> _Materials provided_:
::::::::::

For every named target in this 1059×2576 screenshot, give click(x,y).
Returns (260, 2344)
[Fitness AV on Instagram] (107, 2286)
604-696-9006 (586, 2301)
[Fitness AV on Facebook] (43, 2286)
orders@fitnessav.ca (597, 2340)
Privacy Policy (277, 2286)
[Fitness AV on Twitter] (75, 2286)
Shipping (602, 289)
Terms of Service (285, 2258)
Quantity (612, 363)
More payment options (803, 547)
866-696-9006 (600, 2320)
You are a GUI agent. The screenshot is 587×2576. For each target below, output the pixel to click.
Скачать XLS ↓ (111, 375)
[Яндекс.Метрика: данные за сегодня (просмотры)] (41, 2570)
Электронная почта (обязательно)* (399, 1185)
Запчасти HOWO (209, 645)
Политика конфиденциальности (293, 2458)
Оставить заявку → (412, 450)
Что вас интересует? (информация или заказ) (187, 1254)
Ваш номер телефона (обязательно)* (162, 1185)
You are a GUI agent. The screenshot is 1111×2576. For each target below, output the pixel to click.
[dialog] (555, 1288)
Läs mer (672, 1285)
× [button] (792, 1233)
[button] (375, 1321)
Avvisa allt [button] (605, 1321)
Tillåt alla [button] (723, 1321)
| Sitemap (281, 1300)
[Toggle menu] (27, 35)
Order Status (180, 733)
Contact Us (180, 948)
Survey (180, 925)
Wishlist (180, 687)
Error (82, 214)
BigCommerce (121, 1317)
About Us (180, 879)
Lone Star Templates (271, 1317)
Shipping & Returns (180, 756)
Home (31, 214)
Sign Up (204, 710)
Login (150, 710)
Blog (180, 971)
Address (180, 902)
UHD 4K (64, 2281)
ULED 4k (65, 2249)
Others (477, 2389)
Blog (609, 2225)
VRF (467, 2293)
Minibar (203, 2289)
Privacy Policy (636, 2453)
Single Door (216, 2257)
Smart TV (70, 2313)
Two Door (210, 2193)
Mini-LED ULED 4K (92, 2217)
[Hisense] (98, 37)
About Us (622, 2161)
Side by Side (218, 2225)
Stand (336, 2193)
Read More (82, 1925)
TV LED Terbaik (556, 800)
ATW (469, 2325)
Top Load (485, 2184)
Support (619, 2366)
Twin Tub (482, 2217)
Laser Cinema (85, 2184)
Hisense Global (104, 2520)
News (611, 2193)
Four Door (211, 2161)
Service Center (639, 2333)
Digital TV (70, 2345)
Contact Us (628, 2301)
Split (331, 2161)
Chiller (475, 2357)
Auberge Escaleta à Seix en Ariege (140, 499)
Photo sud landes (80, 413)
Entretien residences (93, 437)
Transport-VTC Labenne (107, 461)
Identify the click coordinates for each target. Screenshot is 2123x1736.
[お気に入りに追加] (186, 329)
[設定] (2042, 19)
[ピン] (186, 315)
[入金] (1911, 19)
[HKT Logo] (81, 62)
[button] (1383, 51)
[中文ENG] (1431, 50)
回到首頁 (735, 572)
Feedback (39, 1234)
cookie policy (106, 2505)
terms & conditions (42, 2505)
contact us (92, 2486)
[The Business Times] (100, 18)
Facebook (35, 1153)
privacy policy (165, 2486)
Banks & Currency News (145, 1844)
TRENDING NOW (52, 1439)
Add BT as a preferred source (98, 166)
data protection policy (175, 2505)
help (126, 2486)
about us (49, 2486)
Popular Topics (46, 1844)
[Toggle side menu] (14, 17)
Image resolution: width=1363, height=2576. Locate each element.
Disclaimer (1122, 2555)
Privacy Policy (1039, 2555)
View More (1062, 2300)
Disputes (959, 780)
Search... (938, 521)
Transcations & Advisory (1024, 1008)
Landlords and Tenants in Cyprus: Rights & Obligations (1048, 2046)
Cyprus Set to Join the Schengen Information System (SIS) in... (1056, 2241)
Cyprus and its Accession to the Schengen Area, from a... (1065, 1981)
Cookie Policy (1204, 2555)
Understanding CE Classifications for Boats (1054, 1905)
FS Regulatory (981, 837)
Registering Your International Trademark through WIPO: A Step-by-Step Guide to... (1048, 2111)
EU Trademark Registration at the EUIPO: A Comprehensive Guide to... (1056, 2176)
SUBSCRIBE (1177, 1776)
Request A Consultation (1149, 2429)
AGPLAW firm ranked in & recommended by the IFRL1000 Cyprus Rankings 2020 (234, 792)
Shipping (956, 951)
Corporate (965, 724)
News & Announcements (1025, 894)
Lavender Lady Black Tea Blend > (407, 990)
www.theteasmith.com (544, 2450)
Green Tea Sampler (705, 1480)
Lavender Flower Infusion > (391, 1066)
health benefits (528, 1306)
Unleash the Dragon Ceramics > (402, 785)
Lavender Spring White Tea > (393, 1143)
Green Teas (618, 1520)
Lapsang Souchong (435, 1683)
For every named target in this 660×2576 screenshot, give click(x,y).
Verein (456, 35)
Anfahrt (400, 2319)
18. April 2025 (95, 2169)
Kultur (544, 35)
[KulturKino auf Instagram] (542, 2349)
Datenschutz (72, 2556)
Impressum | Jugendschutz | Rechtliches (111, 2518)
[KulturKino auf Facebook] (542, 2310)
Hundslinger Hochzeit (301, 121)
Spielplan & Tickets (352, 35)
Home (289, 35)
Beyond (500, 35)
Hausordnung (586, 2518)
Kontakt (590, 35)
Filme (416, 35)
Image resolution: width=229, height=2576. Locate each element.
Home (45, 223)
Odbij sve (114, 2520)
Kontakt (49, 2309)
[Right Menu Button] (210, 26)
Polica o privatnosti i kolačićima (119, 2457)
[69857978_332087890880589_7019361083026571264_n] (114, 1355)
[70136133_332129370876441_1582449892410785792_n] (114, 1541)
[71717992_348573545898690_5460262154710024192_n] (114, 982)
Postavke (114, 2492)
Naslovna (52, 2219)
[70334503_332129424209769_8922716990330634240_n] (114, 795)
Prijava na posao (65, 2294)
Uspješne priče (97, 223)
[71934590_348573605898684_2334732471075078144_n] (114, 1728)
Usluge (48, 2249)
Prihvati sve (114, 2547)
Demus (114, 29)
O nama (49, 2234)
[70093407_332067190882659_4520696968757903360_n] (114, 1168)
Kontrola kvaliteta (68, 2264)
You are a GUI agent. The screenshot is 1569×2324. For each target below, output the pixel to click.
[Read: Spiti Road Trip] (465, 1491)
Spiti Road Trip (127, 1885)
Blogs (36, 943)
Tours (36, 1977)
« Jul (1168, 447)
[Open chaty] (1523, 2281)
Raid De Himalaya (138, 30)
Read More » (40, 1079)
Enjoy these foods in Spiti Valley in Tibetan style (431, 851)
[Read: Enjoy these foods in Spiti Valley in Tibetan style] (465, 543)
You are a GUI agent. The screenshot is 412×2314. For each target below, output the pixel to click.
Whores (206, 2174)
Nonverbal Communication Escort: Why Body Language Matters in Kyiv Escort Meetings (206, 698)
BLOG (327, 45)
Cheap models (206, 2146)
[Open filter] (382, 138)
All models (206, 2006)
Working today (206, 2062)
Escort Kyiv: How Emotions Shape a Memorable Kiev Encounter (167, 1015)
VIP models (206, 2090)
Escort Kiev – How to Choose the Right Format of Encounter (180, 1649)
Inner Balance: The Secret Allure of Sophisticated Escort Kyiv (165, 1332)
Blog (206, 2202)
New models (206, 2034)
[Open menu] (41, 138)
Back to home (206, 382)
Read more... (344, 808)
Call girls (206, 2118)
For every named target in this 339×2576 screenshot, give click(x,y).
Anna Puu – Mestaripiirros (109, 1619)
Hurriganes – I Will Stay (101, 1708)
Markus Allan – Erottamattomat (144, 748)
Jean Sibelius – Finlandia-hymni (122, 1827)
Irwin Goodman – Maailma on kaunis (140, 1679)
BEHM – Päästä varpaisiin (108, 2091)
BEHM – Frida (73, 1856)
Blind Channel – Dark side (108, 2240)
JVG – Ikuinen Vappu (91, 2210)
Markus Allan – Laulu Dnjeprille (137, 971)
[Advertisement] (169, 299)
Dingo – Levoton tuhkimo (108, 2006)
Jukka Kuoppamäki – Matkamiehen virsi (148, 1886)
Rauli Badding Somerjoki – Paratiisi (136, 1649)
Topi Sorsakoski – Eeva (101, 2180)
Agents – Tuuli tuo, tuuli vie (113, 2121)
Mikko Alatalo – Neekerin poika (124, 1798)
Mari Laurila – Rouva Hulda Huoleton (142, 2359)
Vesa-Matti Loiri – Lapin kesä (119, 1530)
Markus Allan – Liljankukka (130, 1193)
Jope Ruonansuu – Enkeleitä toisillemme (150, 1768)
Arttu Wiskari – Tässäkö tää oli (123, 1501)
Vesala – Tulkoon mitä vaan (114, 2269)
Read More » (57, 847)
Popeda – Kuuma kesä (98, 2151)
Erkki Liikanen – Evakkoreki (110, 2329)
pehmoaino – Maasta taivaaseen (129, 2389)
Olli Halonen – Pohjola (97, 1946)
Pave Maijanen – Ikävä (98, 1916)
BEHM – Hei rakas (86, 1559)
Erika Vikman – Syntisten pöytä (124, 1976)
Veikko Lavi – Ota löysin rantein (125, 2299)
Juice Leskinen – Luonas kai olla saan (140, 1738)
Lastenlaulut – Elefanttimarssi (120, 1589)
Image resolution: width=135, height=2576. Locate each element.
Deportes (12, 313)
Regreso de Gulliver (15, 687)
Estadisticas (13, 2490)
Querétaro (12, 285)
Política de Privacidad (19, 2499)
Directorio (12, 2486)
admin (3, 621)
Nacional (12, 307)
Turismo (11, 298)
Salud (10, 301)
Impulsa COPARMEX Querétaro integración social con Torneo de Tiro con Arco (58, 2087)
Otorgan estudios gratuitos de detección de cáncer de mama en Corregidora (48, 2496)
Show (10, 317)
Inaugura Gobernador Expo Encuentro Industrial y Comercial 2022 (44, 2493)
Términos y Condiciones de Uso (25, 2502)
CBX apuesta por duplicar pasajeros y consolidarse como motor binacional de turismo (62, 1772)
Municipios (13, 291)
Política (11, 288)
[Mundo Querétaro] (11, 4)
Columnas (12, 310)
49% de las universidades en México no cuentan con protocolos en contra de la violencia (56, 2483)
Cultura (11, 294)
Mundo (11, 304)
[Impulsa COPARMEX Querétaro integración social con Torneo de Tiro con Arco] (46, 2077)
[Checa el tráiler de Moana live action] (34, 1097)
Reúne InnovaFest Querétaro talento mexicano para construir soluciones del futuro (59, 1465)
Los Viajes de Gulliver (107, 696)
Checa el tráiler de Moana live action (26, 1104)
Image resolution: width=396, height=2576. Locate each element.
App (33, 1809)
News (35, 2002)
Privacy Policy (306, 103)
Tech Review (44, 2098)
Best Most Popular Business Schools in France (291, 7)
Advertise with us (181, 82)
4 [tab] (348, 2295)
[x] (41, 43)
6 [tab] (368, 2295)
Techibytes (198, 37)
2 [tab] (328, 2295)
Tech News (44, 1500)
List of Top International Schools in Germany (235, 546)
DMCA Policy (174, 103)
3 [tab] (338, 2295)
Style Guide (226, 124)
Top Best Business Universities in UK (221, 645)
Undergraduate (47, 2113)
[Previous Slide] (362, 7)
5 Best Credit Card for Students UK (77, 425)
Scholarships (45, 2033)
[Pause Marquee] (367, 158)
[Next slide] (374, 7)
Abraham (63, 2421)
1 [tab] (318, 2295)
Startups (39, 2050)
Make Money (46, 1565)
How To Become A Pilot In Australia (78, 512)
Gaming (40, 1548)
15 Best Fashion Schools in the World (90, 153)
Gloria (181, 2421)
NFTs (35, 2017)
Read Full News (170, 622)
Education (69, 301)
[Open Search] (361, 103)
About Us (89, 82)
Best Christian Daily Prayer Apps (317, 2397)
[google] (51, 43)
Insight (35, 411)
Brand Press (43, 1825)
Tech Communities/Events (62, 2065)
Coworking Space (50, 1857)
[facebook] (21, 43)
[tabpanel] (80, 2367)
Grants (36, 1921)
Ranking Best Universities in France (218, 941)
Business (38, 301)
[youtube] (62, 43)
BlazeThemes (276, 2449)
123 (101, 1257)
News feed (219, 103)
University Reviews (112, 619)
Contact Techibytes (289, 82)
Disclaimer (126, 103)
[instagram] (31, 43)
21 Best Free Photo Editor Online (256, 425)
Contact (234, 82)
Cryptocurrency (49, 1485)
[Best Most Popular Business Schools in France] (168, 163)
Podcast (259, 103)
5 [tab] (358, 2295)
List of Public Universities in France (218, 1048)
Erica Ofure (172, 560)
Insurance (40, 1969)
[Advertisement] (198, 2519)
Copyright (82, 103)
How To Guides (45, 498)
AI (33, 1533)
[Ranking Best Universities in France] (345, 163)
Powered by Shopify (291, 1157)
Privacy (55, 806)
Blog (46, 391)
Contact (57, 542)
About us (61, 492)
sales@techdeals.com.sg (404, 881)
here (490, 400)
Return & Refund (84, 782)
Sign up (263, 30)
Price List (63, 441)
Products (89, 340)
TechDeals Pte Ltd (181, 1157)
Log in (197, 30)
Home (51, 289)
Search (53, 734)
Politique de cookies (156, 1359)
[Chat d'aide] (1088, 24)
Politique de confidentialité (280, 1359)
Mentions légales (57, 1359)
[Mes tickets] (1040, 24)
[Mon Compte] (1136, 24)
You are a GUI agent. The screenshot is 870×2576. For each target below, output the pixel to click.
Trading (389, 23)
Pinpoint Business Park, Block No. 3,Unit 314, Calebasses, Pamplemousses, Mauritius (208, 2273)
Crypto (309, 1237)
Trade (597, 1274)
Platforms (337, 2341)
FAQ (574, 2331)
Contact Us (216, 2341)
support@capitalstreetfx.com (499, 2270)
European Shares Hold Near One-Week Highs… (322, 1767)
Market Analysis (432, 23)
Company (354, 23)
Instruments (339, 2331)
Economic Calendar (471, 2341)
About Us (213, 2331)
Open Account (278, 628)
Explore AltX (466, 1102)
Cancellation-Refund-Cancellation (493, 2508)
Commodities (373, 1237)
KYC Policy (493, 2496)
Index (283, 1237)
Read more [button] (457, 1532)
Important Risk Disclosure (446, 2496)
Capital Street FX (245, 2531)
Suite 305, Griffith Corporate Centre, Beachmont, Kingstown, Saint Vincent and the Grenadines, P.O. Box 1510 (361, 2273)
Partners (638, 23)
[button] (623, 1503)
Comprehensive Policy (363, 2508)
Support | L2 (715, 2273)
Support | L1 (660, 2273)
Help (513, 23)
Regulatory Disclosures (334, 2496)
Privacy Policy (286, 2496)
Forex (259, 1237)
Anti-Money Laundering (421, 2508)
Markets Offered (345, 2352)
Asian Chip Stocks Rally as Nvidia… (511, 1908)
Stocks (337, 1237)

::::::::::

> _What to produce_: Please copy, exactly and with nothing else, the lines above beginning at the line that has "Make Money (46, 1565)" and ending with the line that has "Index (283, 1237)".

> _Result below_:
Make Money (46, 1565)
How To Become A Pilot In Australia (78, 512)
Gaming (40, 1548)
15 Best Fashion Schools in the World (90, 153)
Gloria (181, 2421)
NFTs (35, 2017)
Read Full News (170, 622)
Education (69, 301)
[Open Search] (361, 103)
About Us (89, 82)
Best Christian Daily Prayer Apps (317, 2397)
[google] (51, 43)
Insight (35, 411)
Brand Press (43, 1825)
Tech Communities/Events (62, 2065)
Coworking Space (50, 1857)
[facebook] (21, 43)
[tabpanel] (80, 2367)
Grants (36, 1921)
Ranking Best Universities in France (218, 941)
Business (38, 301)
[youtube] (62, 43)
BlazeThemes (276, 2449)
123 (101, 1257)
News feed (219, 103)
University Reviews (112, 619)
Contact Techibytes (289, 82)
Disclaimer (126, 103)
[instagram] (31, 43)
21 Best Free Photo Editor Online (256, 425)
Contact (234, 82)
Cryptocurrency (49, 1485)
[Best Most Popular Business Schools in France] (168, 163)
Podcast (259, 103)
5 [tab] (358, 2295)
List of Public Universities in France (218, 1048)
Erica Ofure (172, 560)
Insurance (40, 1969)
[Advertisement] (198, 2519)
Copyright (82, 103)
How To Guides (45, 498)
AI (33, 1533)
[Ranking Best Universities in France] (345, 163)
Powered by Shopify (291, 1157)
Privacy (55, 806)
Blog (46, 391)
Contact (57, 542)
About us (61, 492)
sales@techdeals.com.sg (404, 881)
here (490, 400)
Return & Refund (84, 782)
Sign up (263, 30)
Price List (63, 441)
Products (89, 340)
TechDeals Pte Ltd (181, 1157)
Log in (197, 30)
Home (51, 289)
Search (53, 734)
Politique de cookies (156, 1359)
[Chat d'aide] (1088, 24)
Politique de confidentialité (280, 1359)
Mentions légales (57, 1359)
[Mes tickets] (1040, 24)
[Mon Compte] (1136, 24)
You are a GUI agent. The screenshot is 870×2576. For each target below, output the pixel to click.
Trading (389, 23)
Pinpoint Business Park, Block No. 3,Unit 314, Calebasses, Pamplemousses, Mauritius (208, 2273)
Crypto (309, 1237)
Trade (597, 1274)
Platforms (337, 2341)
FAQ (574, 2331)
Contact Us (216, 2341)
support@capitalstreetfx.com (499, 2270)
European Shares Hold Near One-Week Highs… (322, 1767)
Market Analysis (432, 23)
Company (354, 23)
Instruments (339, 2331)
Economic Calendar (471, 2341)
About Us (213, 2331)
Open Account (278, 628)
Explore AltX (466, 1102)
Cancellation-Refund-Cancellation (493, 2508)
Commodities (373, 1237)
KYC Policy (493, 2496)
Index (283, 1237)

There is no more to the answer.